As a CIO today, you are limited in the number of events you can attend. Given this, I will bring the event to you by this summarizing the key insights of the Gartner Security & Risk Summit. The summit was clearly meant for professionals focused on security and risk. However, many topics had clear relevance to CIOs. CIOs like Steven diFilipo, the CIO for the University of Texas’ Institute for Transformational Learning, said to me during the summit, “CIOs should be involved in risk mitigation across the entire business landscape.” Given this, I will share a few gems from this summit having particular relevance to the Chief Information Officer. To be succinct, here are the names of Gartner analysts you may want to follow or engage with to learn more: Sid Deshpande, Neil McDonald, Leigh McMullen, Paul Proctor, and Jeffrey Wheatman.
- We are moving toward a new type of CIO, an “A type CIO.” The big difference with A type CIOs is that they are focused on business growth rather than on cost reduction. For some this represents a big change. However, in talking with members of #CIOChat on Twitter, Pascal Viginier, the CIO of Orange, said that “business value is much better than a cost-centric approach for building a business case.”
- Digital businesses need to make conscious choices that balance risk, trust, and innovation. The challenge is to balance these with the pace of digital disruption.
- There is no such thing as perfect risk protection. The goal should be to create a sustainable set of controls that balance the need to protect against the need to run business faster. Doing this means establishing a dialog with the business leadership about risk.
- Organizations should take a strategic risk management approach to technology risk. CIOs and CISOs need to move the conversation from low and high risks to good and bad risks. At the same time, they should move their organizations away from taking just an internal view of risk. Risk today exists across an internal/external ecosystem.
- CIOs and CISOs should treat security as a business service, offering different levels of service depending upon the different needs and risk appetites of business units.
- CIOs need to codify risk in terms of how risk impacts the business. One potential way to do this involves communicating risk in terms of a corporate value chain. This of course refers to the work of Michael Porter. As a strategy major, I find Porter’s value chain approach extremely valuable, but the book itself remains a difficult read.
- Those not moving to the cloud say that they aren’t doing it because of cloud security concerns but those who are moving to the cloud say they are doing it for cloud security. This research result is amazing, but I can confirm from the #CIOChat that security is the number one concern for CIOs looking to transition from managing datacenters to public cloud.
- You shouldn’t consider cloud security separate from everything else you do. It needs to be a part of your entire security plan. Public cloud users today must accept that if their public cloud vendor is hacked then their keys have likely been exposed.
- CISOs need to work on their communication skills. One CISO at the conference said the next time you think of writing an email filled with technical terms, you should go and have a face to face meeting and speak in the language of the business—risk—instead of technical terms. In talking about CISOs during the #CIOChat, Melissa Woo, the CIO at Stony Brook University, said “good CISOs should have the same traits as a good CIO, which includes being strategic as well as a good communicator.”

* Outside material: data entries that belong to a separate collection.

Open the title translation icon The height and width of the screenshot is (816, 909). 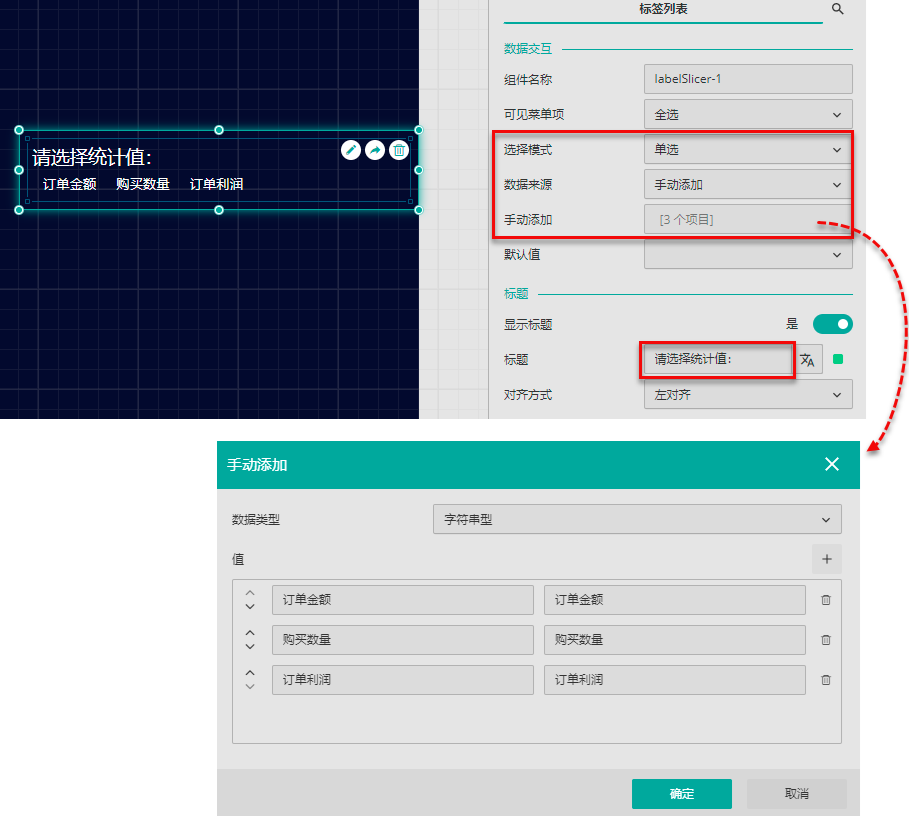point(808,360)
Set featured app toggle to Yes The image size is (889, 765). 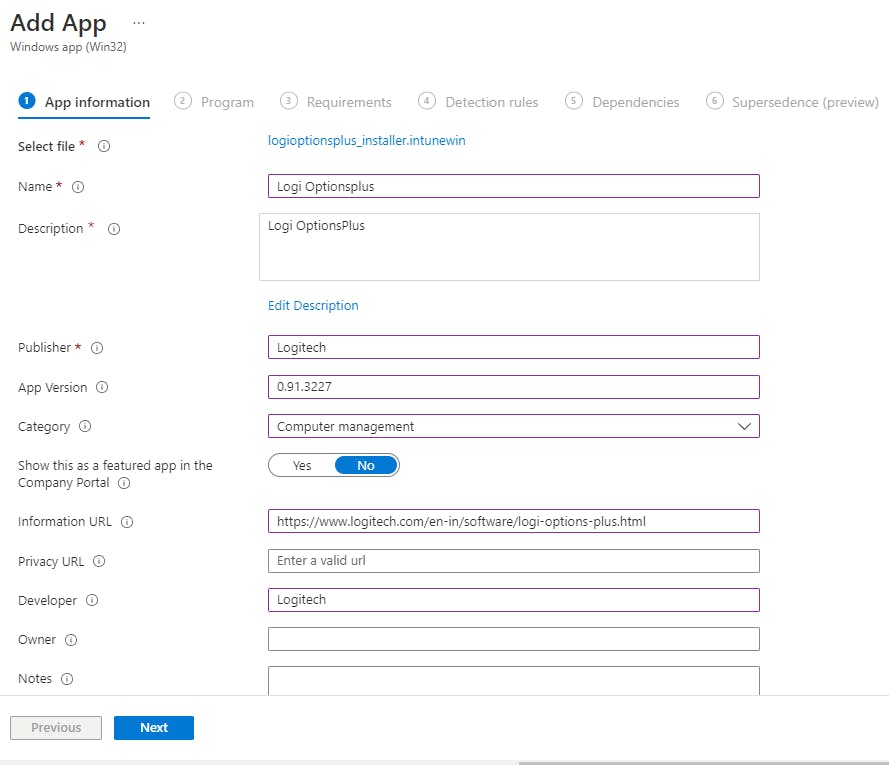tap(302, 466)
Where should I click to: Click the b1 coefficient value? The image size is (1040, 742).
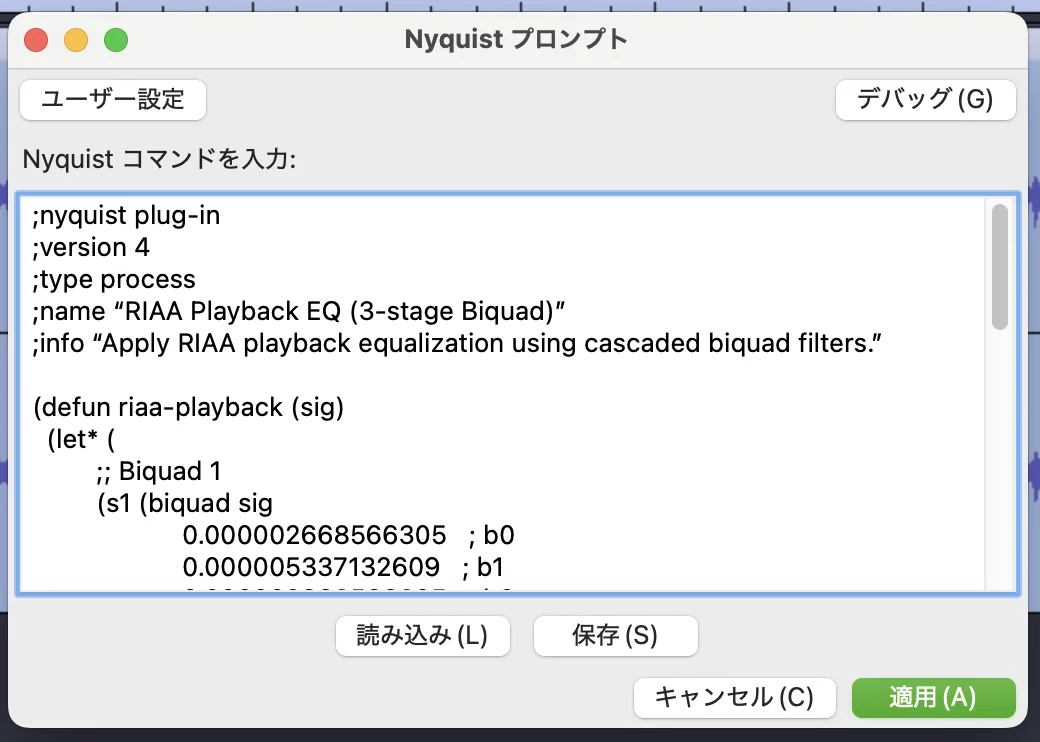pos(313,567)
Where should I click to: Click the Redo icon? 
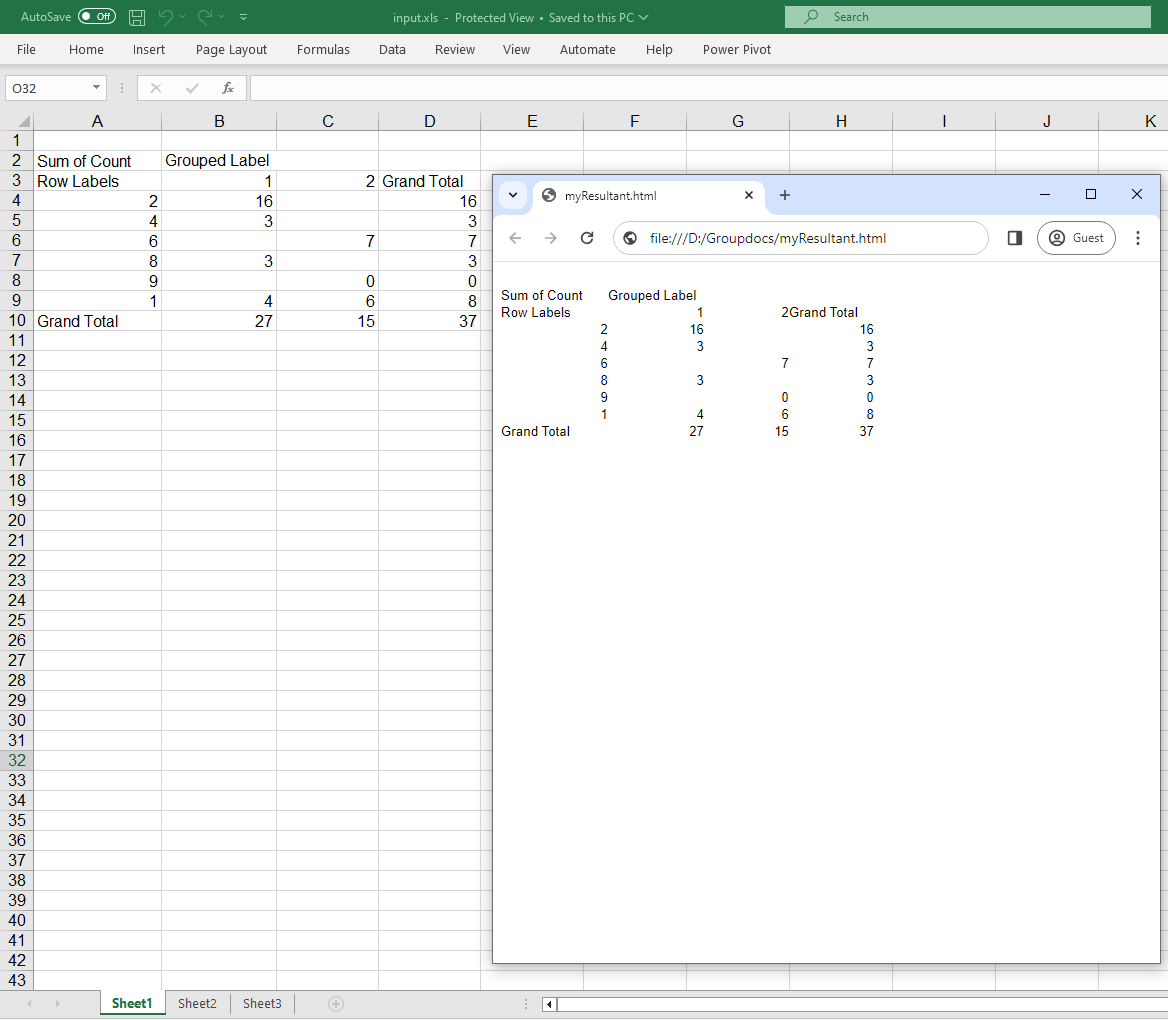click(x=207, y=16)
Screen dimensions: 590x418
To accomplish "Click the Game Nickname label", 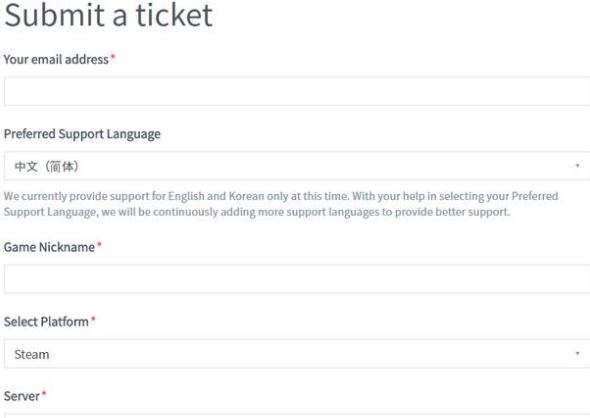I will pyautogui.click(x=49, y=247).
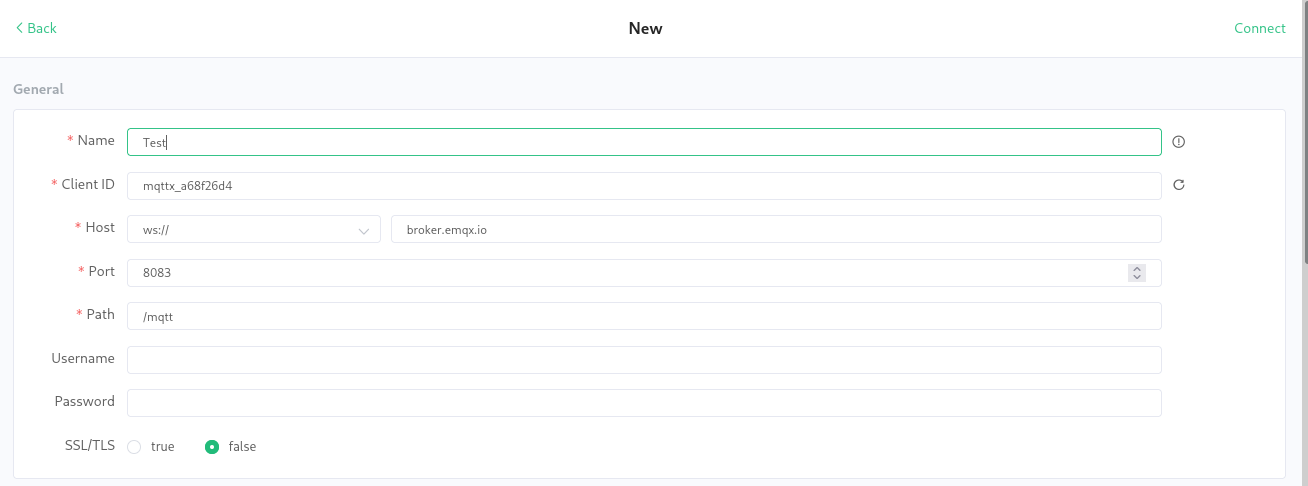Increase port with stepper up arrow
1308x486 pixels.
coord(1136,269)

It seems increasingly clear that CIOs need to make sure that their conversations about security become embedded in the business risk conversation. As such, CIOs need to ensure that the business is making conscious decisions about risk tradeoffs, and that they know there is no zero-risk posture. At the same time, CIOs need to make sure their CISO has business acumen or they will find themselves increasingly frustrated. And finally, digital businesses need to be framed for both the opportunity and risks they create or business counterparts will make the wrong business choices.